Chat · Vision · Speech · Image generation — all behind one OpenAI-compatible endpoint.

inferhost dashboard

inferhost turns any GPU box into a private AI server. It wraps llama.cpp and stable-diffusion.cpp behind a single OpenAI-compatible endpoint — pulls the official upstream binaries for you (nothing to compile), auto-fetches the right model files when you paste a Hugging Face link, and hot-swaps models in and out of VRAM so one card can serve a big LLM and image generation. You only ever touch a keyboard-driven dashboard (and an optional .env).

⚡ Quick start

uv tool install inferhost      # or:  pipx install inferhost  /  pip install inferhost
inferhost                      # opens the dashboard — press 'a' to add a model

That's the whole setup. First launch fetches the runtime binaries automatically. To add a model, press a and paste a Hugging Face repo — inferhost lists the files, downloads what's needed, and serves it. Then call it like OpenAI:

inferhost quick start: chat, speech, and image generation on one endpoint
🗣️ Chat / LLM 🔊 Text-to-speech 🎨 Image generation
paste
Qwen/Qwen2.5-7B-Instruct-GGUF
paste
OuteAI/OuteTTS-0.2-500M-GGUF
paste
OlegSkutte/sdxl-turbo-GGUF
# 🗣️  Chat  →  /v1/chat/completions
curl http://localhost:9001/v1/chat/completions -H 'Content-Type: application/json' \
  -d '{"model":"<name-from-dashboard>","messages":[{"role":"user","content":"Hello!"}]}'

# 🔊  Speech  →  /v1/audio/speech   (returns WAV)
curl http://localhost:9001/v1/audio/speech -H 'Content-Type: application/json' \
  -d '{"model":"<name>","input":"Hello from inferhost.","voice":"default"}' --output speech.wav

# 🎨  Image  →  /v1/images/generations   (returns base64 PNG)
curl http://localhost:9001/v1/images/generations -H 'Content-Type: application/json' \
  -d '{"model":"<name>","prompt":"a red apple on a table","size":"512x512"}' \
  | jq -r '.data[0].b64_json' | base64 -d > out.png

Everything lives on http://localhost:9001/v1 — point any OpenAI client (Python SDK, Open WebUI, your app) at it.
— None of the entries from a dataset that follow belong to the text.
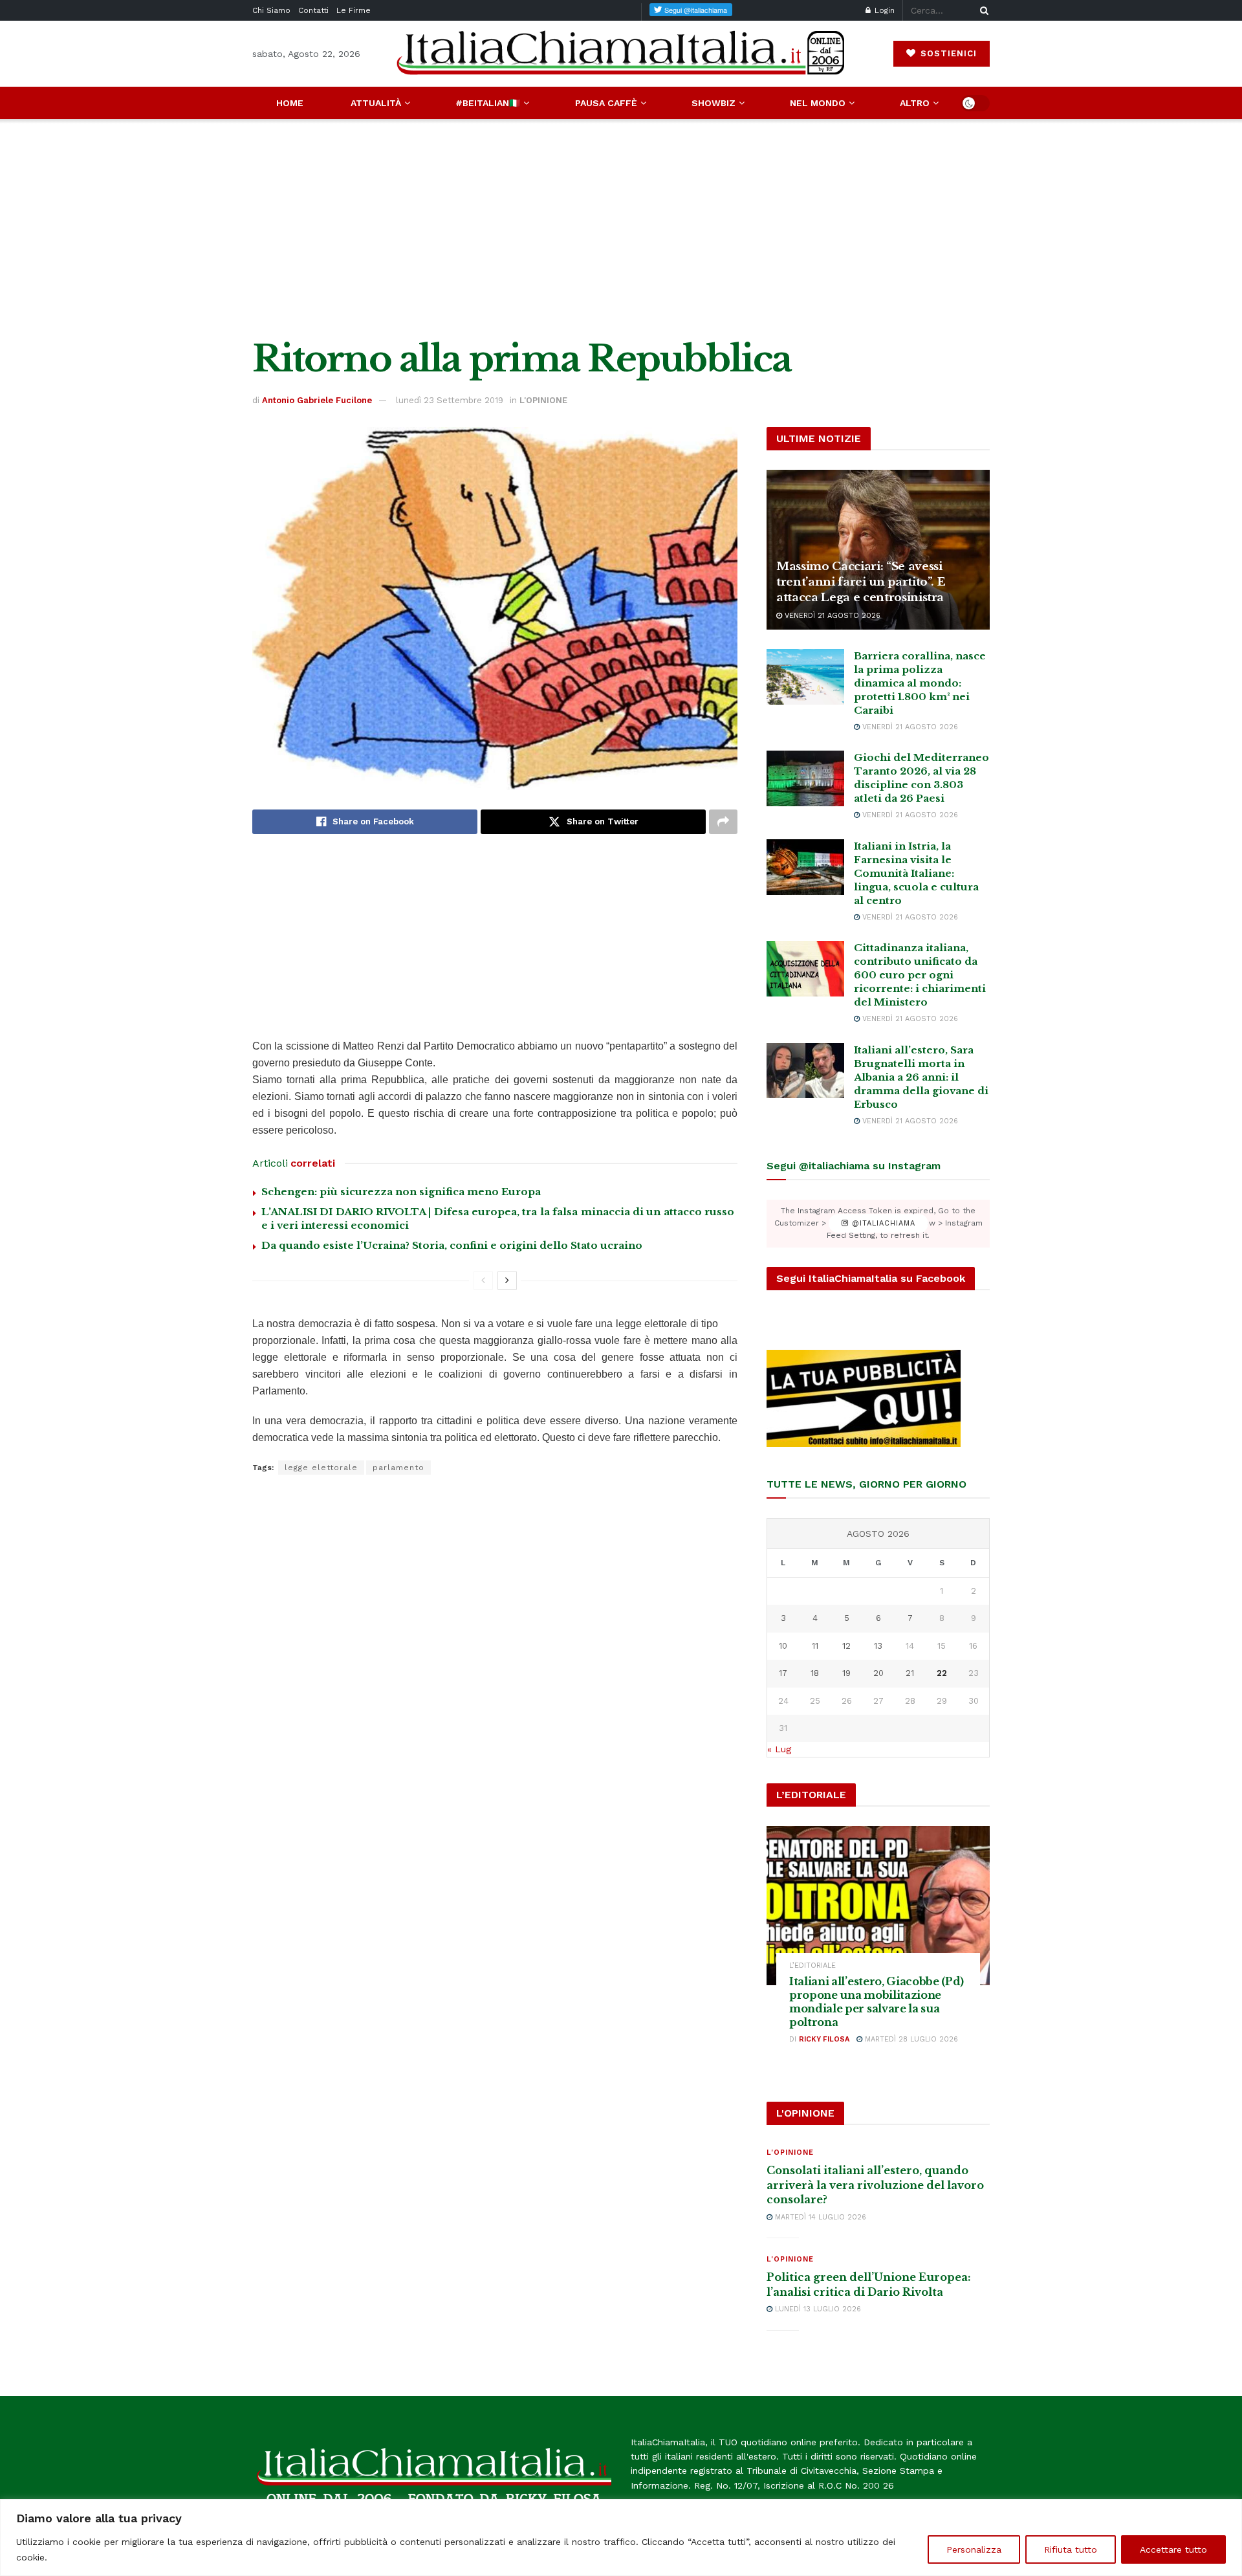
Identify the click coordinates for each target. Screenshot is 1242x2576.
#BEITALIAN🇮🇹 (487, 103)
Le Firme (353, 10)
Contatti (313, 10)
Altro (915, 103)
The model name is whatever shows in the dashboard.

✨ Why inferhost

  • One endpoint, every modality — chat, vision, speech, and images on the same OpenAI-compatible :9001. No per-model servers to wire up.
  • Nothing to compile — official llama-server / sd-server binaries are pulled from upstream for your hardware (NVIDIA Vulkan, ROCm, SYCL, CPU, Apple Metal).
  • Paste a link, it figures out the rest — picks the best quant for your VRAM, and for multi-file models (Flux, Z-Image, Qwen-Image) auto-downloads the right VAE + text encoders from known-good repos.
  • One GPU, many models — llama-swap lazy-loads and hot-swaps models in/out of VRAM on demand, so a 24 GB card serves a 27B LLM and Flux image generation.
  • TUI or headless — drive everything from a keyboard dashboard, or run inferhost start/stop/status on a server with no terminal.
  • Tuned by default — q8_0 KV-cache compression, stacked MTP + ngram speculative decoding, and honest context windows, all overridable from a .env.

🧩 Supported models

Modality Models How
Chat / Vision any GGUF LLM (Qwen, Llama, Gemma, DeepSeek…), vision via mmproj paste repo → pick quant
Speech (TTS) OuteTTS paste repo (vocoder auto-detected)
Image — single-file SD 1.5, SDXL (incl. Turbo) paste repo → pick file
Image — Flux.1 schnell / dev auto-fetches VAE + CLIP-L + T5XXL
Image — Flux.2 Klein incl. Bonsai-Image (1-bit) auto-fetches VAE + Qwen3-4B
Image — Z-Image Z-Image-Turbo auto-fetches VAE + Qwen3-4B
Image — Qwen-Image Qwen-Image / Qwen-Image-Edit auto-fetches VAE + Qwen2.5-VL + mmproj

All image families above were verified end-to-end on a Vulkan GPU (SDXL-Turbo ~2 s, Flux-schnell ~4 s, Bonsai ~2 s, Z-Image-Turbo ~11 s, Qwen-Image-Edit via /v1/images/edits).

📚 Documentation

Full guides live in docs (and in the docs/ folder):

  • Installation — install, upgrade, uninstall, requirements
  • Usage — the dashboard, keyboard keys, and chat / TTS / image / Flux / Z-Image / Qwen-Image walkthroughs
  • Configuration — every .env variable, KV-cache quant, custom binaries
  • Troubleshooting — ports, tmux mouse, common errors
🏗️ Architecture
Your app ──HTTP──▶  LiteLLM gateway        llama-swap (loopback)       llama-server  (chat/vision)
                    :9001 (public)   ──▶    127.0.0.1:9090      ──┬──▶  sd-server     (images)
                                                                  └──▶  inferhost-tts (speech)
  • llama.cpp (llama-server) runs chat/vision inference — official upstream binary, backend auto-detected.
  • llama-swap fronts the model backends and lazy-loads / hot-swaps them on demand (loopback only). Image models (sd-server) ride here too, so they swap VRAM with LLMs.
  • inferhost-tts wraps llama.cpp's llama-tts behind /v1/audio/speech (started only when a TTS model is registered).
  • LiteLLM is the single always-on public gateway on :9001, routing each request to the right backend.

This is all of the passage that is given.